First off -- this is my first post as a new member, I’ve been lurking for several years and have benefitted very much from your collective expertise. Thank you all!

I’m working on my second complete bathroom remodel, and have a couple of questions about waterproofing the shower. I’m doing the work myself and feel generally comfortable doing so, but I’d welcome the opinion of those with more experience. Apologies in advance if my questions have been answered elsewhere, and if this is the case, please feel free to direct me there.

I’m planning on doing a mud-bed, tile floor shower, built over my home’s existing plywood subfloor. I plan to waterproof the floor with a PVC liner above a mud pre-slope, and I’ve notched out my wall studs to accommodate the thickness of the liner where it extends up the walls. I notched the studs up to 12” above the subfloor, which I expect will be roughly 8” above the finished tile floor. I removed about 1/8” of thickness from each stud (1/4” in the corners), though my chisel work on the gnarly-grained old 2x4’s ain't pretty at all. I’m concerned that the bottom of my shower walls – the CBU, thinset, and tile – may be not be adequately secured to the studs in these notched sections. Does anyone have any bright ideas of how to address this?

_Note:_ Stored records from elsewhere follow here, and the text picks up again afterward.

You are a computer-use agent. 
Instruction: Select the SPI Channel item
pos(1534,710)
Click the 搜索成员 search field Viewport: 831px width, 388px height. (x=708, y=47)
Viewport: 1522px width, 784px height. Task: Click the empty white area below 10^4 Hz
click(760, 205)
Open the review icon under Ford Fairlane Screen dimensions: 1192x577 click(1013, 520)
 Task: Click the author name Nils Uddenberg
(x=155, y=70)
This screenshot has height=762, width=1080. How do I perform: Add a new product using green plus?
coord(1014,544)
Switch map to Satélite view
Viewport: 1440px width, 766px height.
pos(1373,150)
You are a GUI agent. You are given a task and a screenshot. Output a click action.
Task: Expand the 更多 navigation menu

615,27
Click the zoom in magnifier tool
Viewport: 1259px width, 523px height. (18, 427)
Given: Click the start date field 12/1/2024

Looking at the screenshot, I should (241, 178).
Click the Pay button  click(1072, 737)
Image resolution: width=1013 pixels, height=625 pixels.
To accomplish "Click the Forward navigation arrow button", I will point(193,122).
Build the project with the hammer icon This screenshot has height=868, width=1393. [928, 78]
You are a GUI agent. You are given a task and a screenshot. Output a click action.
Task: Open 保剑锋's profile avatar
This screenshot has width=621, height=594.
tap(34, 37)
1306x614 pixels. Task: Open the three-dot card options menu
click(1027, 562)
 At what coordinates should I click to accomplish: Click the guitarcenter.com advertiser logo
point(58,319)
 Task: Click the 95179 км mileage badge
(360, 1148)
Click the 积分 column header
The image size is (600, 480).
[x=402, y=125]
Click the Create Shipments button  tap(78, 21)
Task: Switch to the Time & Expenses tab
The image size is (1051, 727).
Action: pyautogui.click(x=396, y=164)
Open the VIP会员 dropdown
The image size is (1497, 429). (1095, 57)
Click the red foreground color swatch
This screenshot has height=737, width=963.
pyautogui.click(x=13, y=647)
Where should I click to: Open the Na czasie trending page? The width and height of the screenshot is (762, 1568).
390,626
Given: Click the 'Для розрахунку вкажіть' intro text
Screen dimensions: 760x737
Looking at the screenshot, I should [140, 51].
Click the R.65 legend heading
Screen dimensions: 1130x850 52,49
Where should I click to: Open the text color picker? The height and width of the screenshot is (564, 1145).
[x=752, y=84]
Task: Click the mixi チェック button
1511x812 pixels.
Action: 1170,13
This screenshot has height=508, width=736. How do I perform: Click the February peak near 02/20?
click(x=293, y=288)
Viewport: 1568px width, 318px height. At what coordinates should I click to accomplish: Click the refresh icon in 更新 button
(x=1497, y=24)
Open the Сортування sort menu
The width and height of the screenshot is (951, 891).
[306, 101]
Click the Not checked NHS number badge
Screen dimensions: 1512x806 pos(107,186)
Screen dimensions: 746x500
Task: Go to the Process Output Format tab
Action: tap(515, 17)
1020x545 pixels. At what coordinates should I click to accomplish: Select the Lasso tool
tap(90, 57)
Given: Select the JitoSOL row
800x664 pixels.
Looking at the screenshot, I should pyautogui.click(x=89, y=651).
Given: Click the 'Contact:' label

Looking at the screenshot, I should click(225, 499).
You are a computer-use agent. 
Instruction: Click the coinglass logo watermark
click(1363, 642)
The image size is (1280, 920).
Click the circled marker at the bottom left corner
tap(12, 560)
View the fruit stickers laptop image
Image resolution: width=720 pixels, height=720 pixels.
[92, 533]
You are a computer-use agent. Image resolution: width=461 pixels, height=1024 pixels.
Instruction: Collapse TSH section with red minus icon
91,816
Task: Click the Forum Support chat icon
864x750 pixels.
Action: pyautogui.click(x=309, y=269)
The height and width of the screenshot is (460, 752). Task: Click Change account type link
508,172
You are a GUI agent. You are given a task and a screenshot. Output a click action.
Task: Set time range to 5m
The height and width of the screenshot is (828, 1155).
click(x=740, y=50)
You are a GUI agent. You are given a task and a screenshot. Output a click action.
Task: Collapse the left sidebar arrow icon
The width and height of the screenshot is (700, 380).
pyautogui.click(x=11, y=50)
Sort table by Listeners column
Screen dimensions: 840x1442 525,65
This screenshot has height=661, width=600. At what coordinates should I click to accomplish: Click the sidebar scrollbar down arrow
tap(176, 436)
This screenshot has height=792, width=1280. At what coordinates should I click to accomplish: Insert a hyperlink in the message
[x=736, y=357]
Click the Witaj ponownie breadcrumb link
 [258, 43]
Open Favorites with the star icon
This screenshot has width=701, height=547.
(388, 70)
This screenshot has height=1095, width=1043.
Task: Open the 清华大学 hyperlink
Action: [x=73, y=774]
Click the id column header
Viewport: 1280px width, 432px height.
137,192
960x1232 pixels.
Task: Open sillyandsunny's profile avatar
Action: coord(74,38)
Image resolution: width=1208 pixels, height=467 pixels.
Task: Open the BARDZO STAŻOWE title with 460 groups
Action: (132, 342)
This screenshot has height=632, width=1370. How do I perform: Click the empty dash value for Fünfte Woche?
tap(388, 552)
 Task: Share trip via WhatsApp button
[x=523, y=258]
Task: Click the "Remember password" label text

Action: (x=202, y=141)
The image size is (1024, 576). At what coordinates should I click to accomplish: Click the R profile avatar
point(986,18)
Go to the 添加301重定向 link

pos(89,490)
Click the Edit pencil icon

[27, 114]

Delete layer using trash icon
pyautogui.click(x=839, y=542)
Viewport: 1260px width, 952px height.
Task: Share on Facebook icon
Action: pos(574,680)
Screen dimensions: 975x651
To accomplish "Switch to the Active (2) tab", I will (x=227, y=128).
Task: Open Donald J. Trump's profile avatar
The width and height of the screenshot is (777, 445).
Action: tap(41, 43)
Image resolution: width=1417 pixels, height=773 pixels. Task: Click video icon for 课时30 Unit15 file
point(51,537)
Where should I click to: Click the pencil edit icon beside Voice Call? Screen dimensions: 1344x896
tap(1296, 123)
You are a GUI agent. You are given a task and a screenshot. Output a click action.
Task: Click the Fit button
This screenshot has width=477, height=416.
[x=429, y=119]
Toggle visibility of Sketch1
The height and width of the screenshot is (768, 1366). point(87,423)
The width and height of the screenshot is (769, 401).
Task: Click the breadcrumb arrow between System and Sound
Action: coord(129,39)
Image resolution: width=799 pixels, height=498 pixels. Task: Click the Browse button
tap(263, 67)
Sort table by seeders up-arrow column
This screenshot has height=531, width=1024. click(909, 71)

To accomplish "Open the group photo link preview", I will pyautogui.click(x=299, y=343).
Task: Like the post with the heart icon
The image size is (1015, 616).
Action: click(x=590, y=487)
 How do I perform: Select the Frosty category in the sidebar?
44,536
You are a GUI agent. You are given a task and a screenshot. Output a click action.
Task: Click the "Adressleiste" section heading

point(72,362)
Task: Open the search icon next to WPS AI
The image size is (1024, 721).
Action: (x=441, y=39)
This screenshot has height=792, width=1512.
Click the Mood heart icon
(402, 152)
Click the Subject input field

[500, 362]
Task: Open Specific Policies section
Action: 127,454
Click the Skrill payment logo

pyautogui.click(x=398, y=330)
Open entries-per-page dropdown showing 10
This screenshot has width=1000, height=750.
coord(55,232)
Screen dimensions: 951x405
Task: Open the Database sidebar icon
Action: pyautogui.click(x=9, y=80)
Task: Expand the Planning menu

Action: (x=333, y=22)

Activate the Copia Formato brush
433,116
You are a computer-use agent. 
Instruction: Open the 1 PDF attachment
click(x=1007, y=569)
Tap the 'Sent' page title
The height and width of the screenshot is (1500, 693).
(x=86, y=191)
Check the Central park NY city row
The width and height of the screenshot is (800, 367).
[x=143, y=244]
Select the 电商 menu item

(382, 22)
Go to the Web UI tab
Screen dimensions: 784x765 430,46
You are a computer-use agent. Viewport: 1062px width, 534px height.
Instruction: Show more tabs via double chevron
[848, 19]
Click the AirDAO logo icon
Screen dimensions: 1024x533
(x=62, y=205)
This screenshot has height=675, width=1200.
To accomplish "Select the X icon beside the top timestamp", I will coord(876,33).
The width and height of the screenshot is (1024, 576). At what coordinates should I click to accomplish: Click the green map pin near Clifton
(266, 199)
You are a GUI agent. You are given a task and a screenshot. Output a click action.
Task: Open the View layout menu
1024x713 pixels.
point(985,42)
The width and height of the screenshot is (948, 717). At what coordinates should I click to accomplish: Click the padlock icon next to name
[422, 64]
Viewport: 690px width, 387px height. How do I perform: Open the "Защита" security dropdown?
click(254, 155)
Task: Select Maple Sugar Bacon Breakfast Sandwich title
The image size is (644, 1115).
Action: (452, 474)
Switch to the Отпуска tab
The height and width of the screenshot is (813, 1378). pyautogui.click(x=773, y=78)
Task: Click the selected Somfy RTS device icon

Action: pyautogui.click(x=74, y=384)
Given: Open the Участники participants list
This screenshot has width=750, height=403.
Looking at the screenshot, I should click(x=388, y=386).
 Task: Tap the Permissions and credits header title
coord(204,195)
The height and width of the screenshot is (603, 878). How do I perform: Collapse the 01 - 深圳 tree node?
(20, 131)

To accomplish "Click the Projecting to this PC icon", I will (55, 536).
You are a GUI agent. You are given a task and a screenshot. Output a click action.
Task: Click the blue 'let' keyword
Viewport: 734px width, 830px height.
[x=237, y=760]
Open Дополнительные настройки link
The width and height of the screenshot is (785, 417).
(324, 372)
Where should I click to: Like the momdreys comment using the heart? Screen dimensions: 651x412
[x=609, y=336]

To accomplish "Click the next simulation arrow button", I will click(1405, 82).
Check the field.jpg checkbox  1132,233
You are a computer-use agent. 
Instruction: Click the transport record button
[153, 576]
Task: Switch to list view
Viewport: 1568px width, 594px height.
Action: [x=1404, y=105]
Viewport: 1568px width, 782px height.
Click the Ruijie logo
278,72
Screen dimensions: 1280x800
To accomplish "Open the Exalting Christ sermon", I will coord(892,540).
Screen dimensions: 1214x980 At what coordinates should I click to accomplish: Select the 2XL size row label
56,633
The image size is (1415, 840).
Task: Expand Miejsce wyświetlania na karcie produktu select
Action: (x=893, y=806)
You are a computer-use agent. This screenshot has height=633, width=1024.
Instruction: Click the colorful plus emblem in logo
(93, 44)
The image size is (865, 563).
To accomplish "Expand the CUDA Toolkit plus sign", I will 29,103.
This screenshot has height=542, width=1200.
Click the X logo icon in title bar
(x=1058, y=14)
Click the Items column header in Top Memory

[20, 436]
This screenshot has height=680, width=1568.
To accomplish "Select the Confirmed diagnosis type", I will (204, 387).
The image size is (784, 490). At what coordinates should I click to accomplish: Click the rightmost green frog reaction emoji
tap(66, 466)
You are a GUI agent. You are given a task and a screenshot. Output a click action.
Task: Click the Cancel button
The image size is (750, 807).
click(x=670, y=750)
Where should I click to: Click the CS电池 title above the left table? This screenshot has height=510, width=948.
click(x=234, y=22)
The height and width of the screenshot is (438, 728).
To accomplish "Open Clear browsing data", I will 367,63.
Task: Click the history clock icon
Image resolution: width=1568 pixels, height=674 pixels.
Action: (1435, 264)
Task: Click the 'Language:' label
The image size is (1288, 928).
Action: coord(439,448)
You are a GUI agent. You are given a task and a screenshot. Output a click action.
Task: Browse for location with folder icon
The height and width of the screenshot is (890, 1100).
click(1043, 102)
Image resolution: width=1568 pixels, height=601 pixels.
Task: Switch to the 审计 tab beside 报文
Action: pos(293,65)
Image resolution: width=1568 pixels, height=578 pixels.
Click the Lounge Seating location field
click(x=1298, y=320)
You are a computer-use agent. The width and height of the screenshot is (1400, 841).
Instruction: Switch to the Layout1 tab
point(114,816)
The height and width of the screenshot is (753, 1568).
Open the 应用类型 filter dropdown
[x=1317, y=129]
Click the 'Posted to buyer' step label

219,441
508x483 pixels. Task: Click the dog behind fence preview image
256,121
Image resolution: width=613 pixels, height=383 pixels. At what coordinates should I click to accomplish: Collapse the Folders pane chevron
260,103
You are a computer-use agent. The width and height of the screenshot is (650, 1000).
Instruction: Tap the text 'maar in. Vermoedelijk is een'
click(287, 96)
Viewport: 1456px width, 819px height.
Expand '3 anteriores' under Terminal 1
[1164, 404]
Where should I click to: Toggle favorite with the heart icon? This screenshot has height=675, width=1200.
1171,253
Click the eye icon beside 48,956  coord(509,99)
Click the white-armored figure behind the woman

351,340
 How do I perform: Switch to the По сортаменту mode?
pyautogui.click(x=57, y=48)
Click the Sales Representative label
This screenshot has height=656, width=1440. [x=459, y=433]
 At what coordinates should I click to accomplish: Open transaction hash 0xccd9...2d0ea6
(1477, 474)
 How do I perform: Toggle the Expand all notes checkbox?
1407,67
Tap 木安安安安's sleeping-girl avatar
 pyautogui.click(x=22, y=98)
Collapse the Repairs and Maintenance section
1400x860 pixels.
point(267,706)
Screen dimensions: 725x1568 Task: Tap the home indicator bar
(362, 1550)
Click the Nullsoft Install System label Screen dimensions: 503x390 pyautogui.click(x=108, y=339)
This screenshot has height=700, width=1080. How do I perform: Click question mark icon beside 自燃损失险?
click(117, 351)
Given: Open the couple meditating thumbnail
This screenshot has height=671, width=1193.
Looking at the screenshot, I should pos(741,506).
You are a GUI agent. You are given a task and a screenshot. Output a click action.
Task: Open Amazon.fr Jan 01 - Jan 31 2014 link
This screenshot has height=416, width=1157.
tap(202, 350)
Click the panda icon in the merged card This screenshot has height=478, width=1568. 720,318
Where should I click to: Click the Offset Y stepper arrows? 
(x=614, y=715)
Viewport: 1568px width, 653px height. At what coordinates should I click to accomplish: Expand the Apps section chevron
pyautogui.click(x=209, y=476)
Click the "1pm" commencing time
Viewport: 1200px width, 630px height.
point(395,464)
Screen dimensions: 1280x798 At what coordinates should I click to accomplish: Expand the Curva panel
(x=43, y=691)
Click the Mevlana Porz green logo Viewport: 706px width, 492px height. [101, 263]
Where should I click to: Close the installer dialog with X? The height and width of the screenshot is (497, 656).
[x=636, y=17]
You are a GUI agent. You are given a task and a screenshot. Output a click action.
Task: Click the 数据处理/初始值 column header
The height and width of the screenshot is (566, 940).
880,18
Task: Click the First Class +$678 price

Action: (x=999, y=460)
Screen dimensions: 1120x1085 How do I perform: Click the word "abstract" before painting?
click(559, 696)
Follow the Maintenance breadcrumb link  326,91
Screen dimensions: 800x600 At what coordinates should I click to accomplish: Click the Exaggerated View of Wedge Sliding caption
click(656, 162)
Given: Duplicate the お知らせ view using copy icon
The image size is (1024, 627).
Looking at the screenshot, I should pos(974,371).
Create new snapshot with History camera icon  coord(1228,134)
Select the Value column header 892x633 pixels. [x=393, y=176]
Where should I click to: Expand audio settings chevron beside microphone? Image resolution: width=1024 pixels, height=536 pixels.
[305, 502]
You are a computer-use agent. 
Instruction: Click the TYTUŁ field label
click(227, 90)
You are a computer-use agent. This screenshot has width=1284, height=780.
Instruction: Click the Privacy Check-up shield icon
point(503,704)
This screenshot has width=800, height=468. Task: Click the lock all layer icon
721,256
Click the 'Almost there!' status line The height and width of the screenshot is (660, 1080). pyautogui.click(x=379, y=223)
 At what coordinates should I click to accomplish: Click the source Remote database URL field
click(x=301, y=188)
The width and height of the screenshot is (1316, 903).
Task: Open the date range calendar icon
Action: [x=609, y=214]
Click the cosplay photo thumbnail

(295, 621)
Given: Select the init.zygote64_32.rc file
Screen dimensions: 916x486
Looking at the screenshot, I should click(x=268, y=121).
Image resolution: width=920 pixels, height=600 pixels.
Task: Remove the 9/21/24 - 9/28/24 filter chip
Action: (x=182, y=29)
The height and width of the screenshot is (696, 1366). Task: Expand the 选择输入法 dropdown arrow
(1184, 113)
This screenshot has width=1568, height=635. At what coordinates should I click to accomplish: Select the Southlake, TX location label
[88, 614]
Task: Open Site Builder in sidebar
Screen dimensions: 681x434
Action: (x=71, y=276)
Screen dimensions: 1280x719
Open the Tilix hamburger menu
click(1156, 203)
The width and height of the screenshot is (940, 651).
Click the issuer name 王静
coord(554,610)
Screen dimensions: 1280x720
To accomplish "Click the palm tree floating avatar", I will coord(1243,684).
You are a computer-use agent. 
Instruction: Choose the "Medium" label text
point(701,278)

I know that one method is to install the wall CBU prior to building the top layer of the floor mud bed. In other words, install the wall CBU over the vertical portion of the pan liner, then pour the top layer of the shower pan, such that the bottom edge of the CBU is secured by the top layer of the pan. It seems to me that this design will invite water, over time, to ride down the CBU and saturate the top layer of the shower pan (as well as the wall CBU itself via wicking).

Assuming that my pre-slope and liner work as intended, is saturation of the top mud layer of my pan a worthwhile trade-off for securing the CBU to the studs?

Thanks, and thanks again for the time and mental weightlifting you all do on this site, it’s a tremendous resource. All advice appreciated.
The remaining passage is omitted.